La notion de langue spécialisée est [plus] pragmatique : c’est une langue naturelle considérée en tant que vecteur de connaissances spécialisées.

(Lerat 1995 : 20)’

La définition donnée par Dubois et al. est la suivante :

On appelle langue de spécialité un sous-système linguistique tel qu’il rassemble les spécificités linguistiques d’un domaine particulier.

(Dubois et al. 2001 : 40)’

De façon générale, on peut donc dire que les langues de spécialité sont des vecteurs de connaissances spécialisées. Mais outre le fait que cette remarque est pour le moins “ évidente ”, on peut se demander par rapport à quoi une langue est dite spécialisée ; si une langue de spécialité se définit par rapport à la langue commune, quelles relations les unissent ? Les langues de spécialités sont-elles des sous-ensembles de la langue commune, des variantes lexicales de la langue commune (dans le sens où seul le lexique ferait la différence entre langue commune et langue de spécialité)? Il convient de préciser que nous entendons par “ langue commune ” la langue non-marquée, non-spécialisée ‘(“ Langue de spécialité s’oppose à langue commune ” Dubois et al. 2001 : 440)’, et que “ langue générale ” désignerait la totalité de la langue, c’est-à-dire “ langue commune ” + “ langues de spécialité ”. Pour Cabré (1998 : 112), entre la langue commune et les langues de spécialité, il existe une différence de degré plutôt que de nature, et la spécificité des langues de spécialité se manifeste surtout au niveau de l’usage. Ainsi :

Les unités de la langue commune sont employées dans les situations que l’on peut qualifier de non-marquées, (...) les situations dans lesquelles on emploie les langues de spécialité peuvent être considérées comme marquées.

(Cabré 1998 : 115)’

On retomberait donc sur les définitions très générales données un peu plus haut : les langues de spécialité se distingueraient de la langue commune par leurs situations d’utilisation et par le type d’information qu’elles véhiculent. Il convient de remarquer la circularité de ces définitions, ce qui traduit la difficulté de définir précisément la notion de “ langue de spécialité ”.

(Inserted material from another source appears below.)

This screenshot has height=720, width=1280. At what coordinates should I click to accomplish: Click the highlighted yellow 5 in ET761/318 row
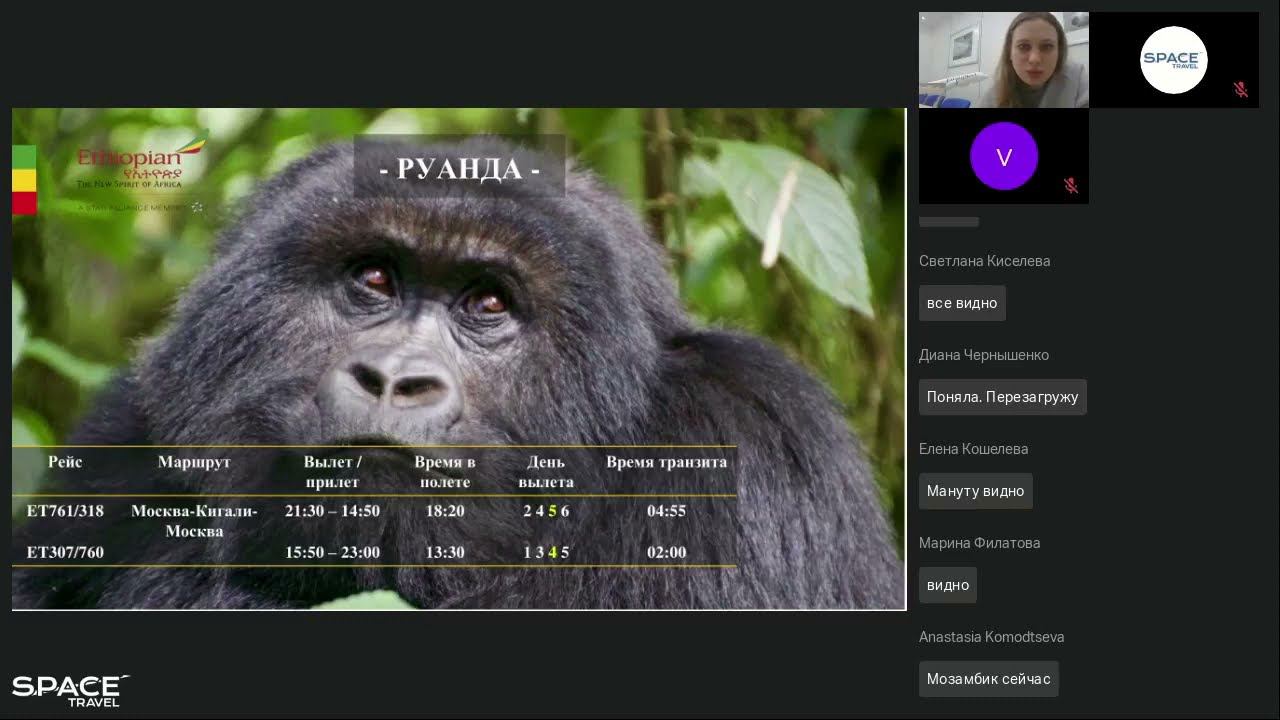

On trouve dans Cabré (1998 : 118-121) un regroupement des différentes définitions des langues de spécialité selon trois positions :

  • “ les langues de spécialité sont des codes de type linguistique, différenciés de la langue commune, constitués de règles et d’unités spécifiques ”. Selon cette position, une langue de spécialité serait donc une langue à part entière ; mais dans ce cas, comment établir une frontière nette entre langue de spécialité et langue commune, et “ les phénomènes linguistiques qui différencient la langue de spécialité de la langue commune sont-ils suffisamment importants pour maintenir cette séparation ” ? Cette conception nous semble trop “ exclusive ” ; en effet, si une langue de spécialité était un véritable code spécifique, elle serait difficilement compréhensible par un non-spécialiste qui ne connaît pas ce code, or ce n’est pas toujours le cas. De plus, un discours scientifique de vulgarisation, donc d’un degré de spécialisation moindre, et compréhensible par un grand nombre de locuteurs, entrerait-il toujours dans cette conception ?

  • une autre position, qui est plutôt celle des linguistes théoriques ou descriptifs, considère que ‘“ toute langue de spécialité est une simple variante de la langue générale ” (Cabré 1998 : 119)’, voire une simple variante lexicale. Ainsi, il n’y aurait pas de langue de spécialité à proprement parler, mais seulement des vocabulaires spécialisés. Le fait de ne voir dans les langues de spécialité que des vocabulaires spécialisés nous semble un peu restrictif. C’est oublier leur potentiel de communication, et les “ décontextualiser ”. De plus, c’est oublier qu’une langue de spécialité peut utiliser des moyens non lexicaux voire extra-linguistiques : illustrations, formules mathématiques, etc.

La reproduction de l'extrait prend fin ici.